BRANCALEONE SUPERIORE
Incuneato tra le prime balze dell'Aspromonte, l'antico borgo di Brancaleone Superiore fu feudo di nobili famiglie di Calabria come gli Scalea e i Ruffo. Oltre alle case silenti, sulla rupe ci sono i resti della chiesa della Madonna dell'Annunziata, del Castello e, in cima a tutto, si scoprono le grotte dove si rifugiavano gli eremiti, note col nome latino di sperlonghe.

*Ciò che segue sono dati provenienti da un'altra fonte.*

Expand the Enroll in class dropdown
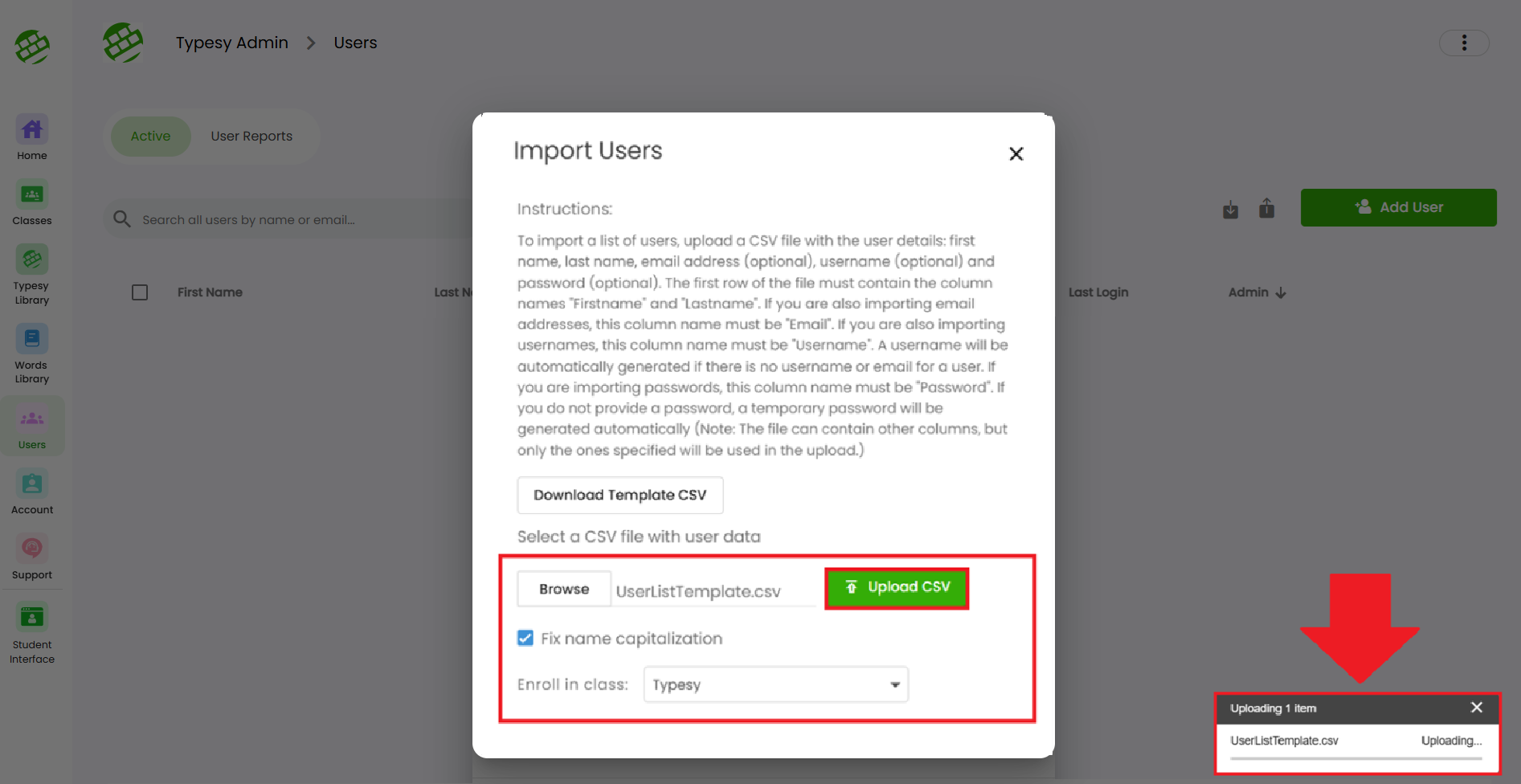Image resolution: width=1521 pixels, height=784 pixels. click(x=775, y=685)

Suggestivo e perfettamente conservato è
il borgo di Pentedattilo, arroccato sulla rupe del Monte Calvario dalla caratteristica forma a
cinque dita (da cui prende il nome), a 250 metri d'altezza s.l.m. e
situato alle spalle di Melito Porto Salvo, piccolo comune della
provincia di Reggio Calabria. Di origine calcidese, la località subì nei secoli diverse dominazioni (romani, bizantini, normanni) fino a divenire feudo degli Alberti per più di un secolo e mezzo (fino al 1760), poi toccò ai Clemente e, successivamente, ai Ramirez. Nel 1783 Pentedattilo fu gravemente
danneggiato da un devastante terremoto e, in seguito al sisma, iniziò
un costante flusso migratorio verso un paesino vicino che perdurò
sino al periodo risorgimentale; proprio a causa dello spopolamento
nel 1811 il comune fu trasferito a Melito Porto Salvo e Pentedattillo
ne divenne frazione. A metà degli anni cinquanta il paese fu
completamente abbandonato a causa della mancanza di approvvigionamento idrico, fino ad essere (intorno alla fine degli anni '90) riscoperto da giovani e da associazioni. Iniziò così un lento cammino
di recupero ad opera di volontari provenienti da tutta Europa.